131 Impact of Drug Resistance on Those in Stage 3 at HIV Diagnosis in the District of Columbia, 2010-2014

Tuesday, June 21, 2016: 3:30 PM-4:00 PM
Exhibit Hall Section 1, Dena'ina Convention Center
Brittani D Saafir-Callaway , DC Department of Health, Washington, DC
Adam Allston , DC Department of Health, Washington, DC
Garret Lum , DC Department of Health, Washington, DC
Michael Kharfen , DC Department of Health, Washington, DC

BACKGROUND: Research suggests treatment adherence is an important means of preventing HIV transmission, however; drug resistance can inhibit the effectiveness of certain treatment options.  Genetic sequence testing is an essential tool for assessing an individual’s drug resistance and developing an effective treatment plan.  This analysis reviews the influence of drug resistance on those in stage 3 at HIV diagnosis in the District of Columbia.

METHODS: People over the age of 12, diagnosed with HIV and reported to the DC HIV Surveillance system between 2010 and 2014 with a report of genetic testing and no evidence of previous ARV use were included in this analysis.  Stage at diagnosis was assigned by applying the CDC guidelines to the first CD4 test result assessed after diagnosis.  The first reported genetic sequence was translated into its corresponding drug resistances using the HIV Drug Resistance Database from Stanford University.  Resistance was defined as having any evidence of resistance to any drug included in the database and was separated into protease inhibitors and reverse transcriptase inhibitors.  Chi-squared analyses were used to assess the relative risk of drug resistance.
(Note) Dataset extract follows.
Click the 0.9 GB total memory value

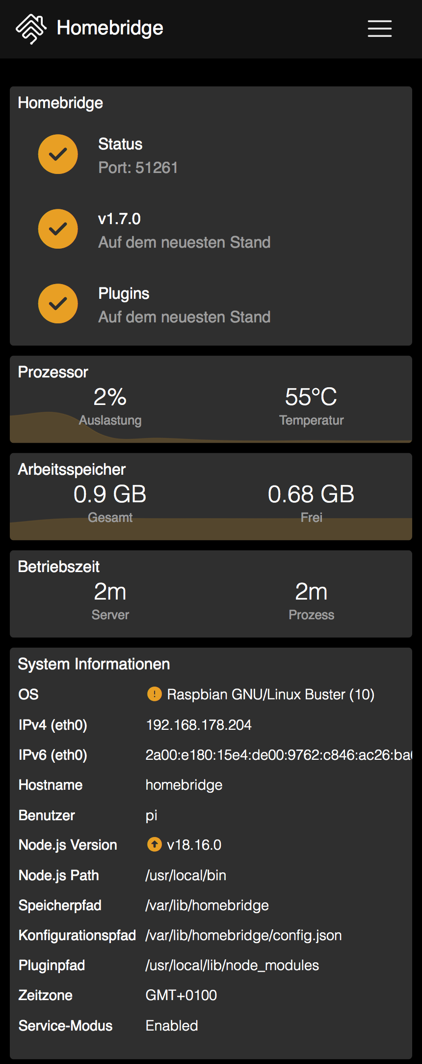click(x=110, y=494)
RESULTS: Through 2015, 959 HIV diagnoses met the inclusion criteria.  Evidence of drug resistance was found in 217 cases (22.63%)  Thirty-nine of those cases exhibited resistance to protease inhibitors (4.07%) and 178 cases had evidence of resistance to reverse transcriptase inhibitors. (18.56%)  For those in stage 3 at diagnosis, the relative risk of any drug resistance increased by 49.2% compared with all other stages. (95%CI: 1.16-1.91, p=0.002).  This risk increased when resistance to reverse transcriptase inhibitors was isolated. (RR 1.53, 95%CI: 1.18-1.99, p=.002)  The relative risk of resistance among those in stage 3 at diagnosis was then isolated to seven particular drugs.  The highest relative risk of resistance was found in the drugs Lamivudine and Emtricitabine with an increased risk of 182.26% among those in stage 3 compared with all other stages. (95% CI: 2.065-3.858, p=<0.0001)

CONCLUSIONS: The results of this analysis suggest that people in stage 3 at diagnosis have an increased risk of drug resistance when compared to people diagnosed in any other stage.  It is important to note that this analysis utilized HIV surveillance data which is limited to only labs and case reports received by the health department.  Future research should be conducted to better understand the interaction of drug resistance and stage at diagnosis as well as possible drivers of drug resistance.